Copy out every line of the records below word for word, leaving out the pictures.

_ _ _ _ _ _ _

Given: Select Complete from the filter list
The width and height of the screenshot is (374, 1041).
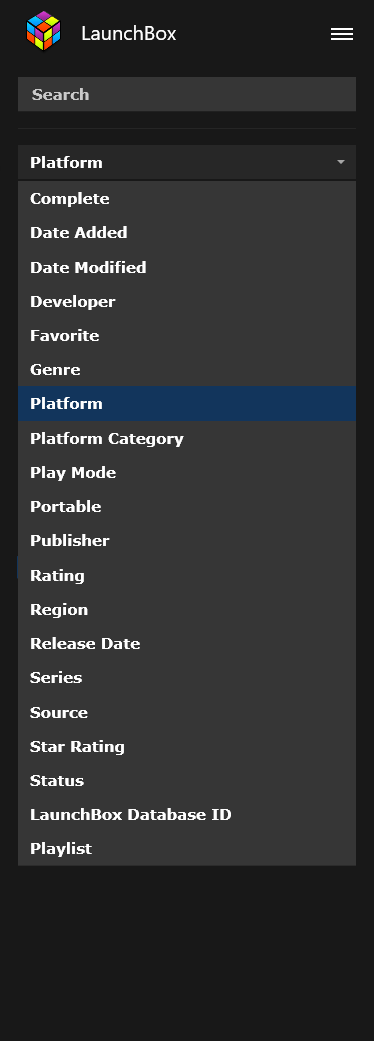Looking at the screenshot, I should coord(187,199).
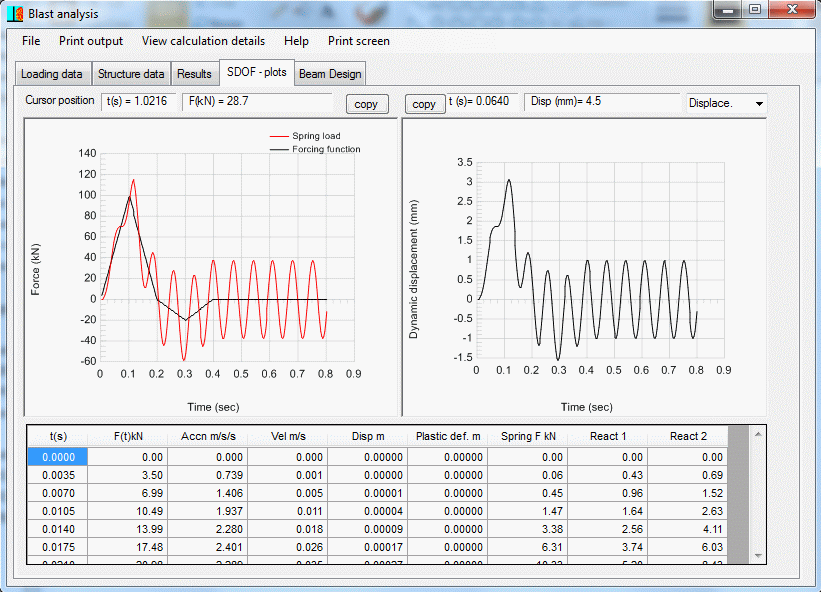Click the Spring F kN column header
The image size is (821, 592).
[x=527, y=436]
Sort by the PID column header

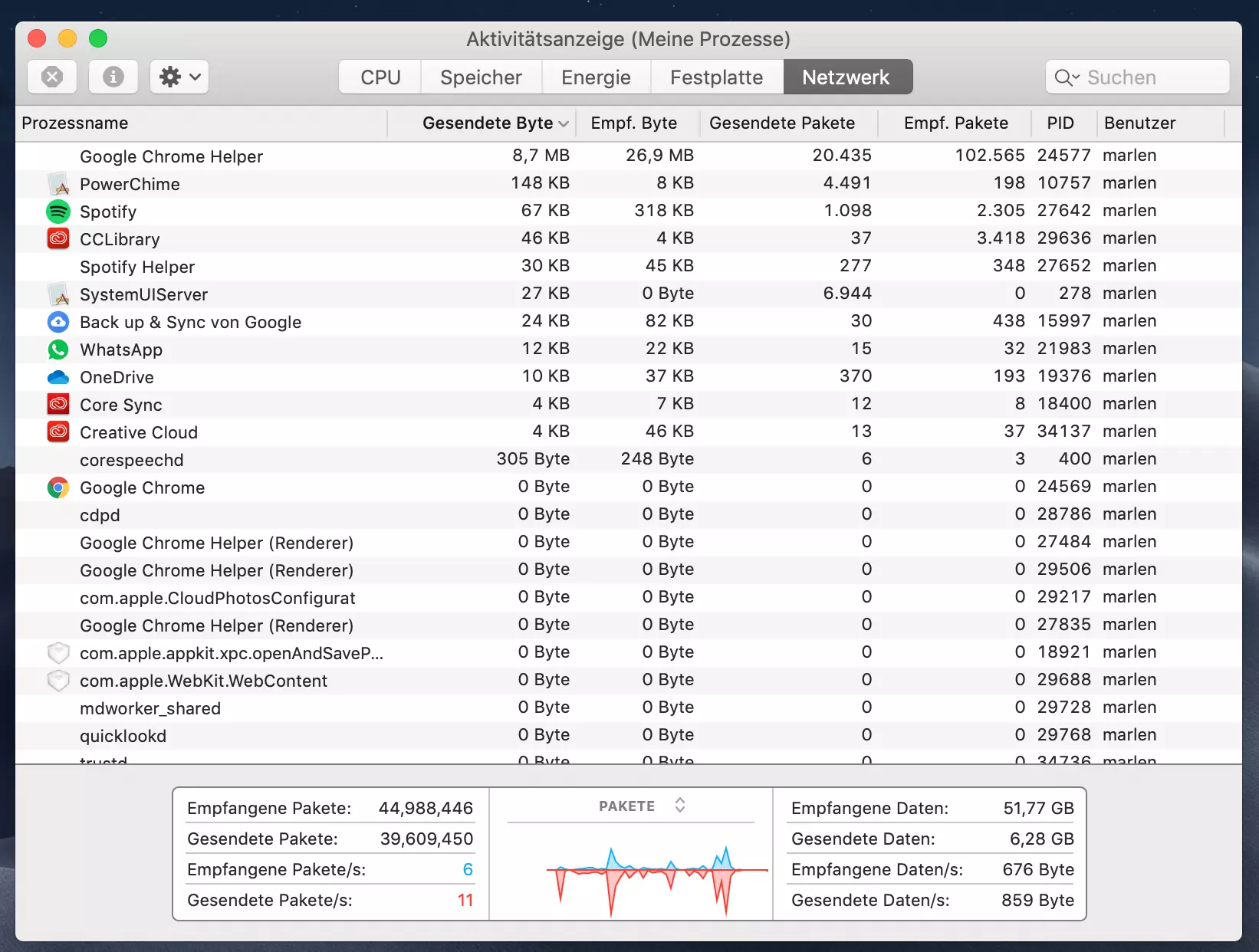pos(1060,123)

_ _ _ _ _ _ _

- _SOLUTION FOR THIS TASK_
Given: Select Complete from the filter list
The width and height of the screenshot is (374, 1041).
Looking at the screenshot, I should coord(187,199).
Click the Spring F kN column header
The image size is (821, 592).
[x=527, y=436]
Sort by the PID column header

pos(1060,123)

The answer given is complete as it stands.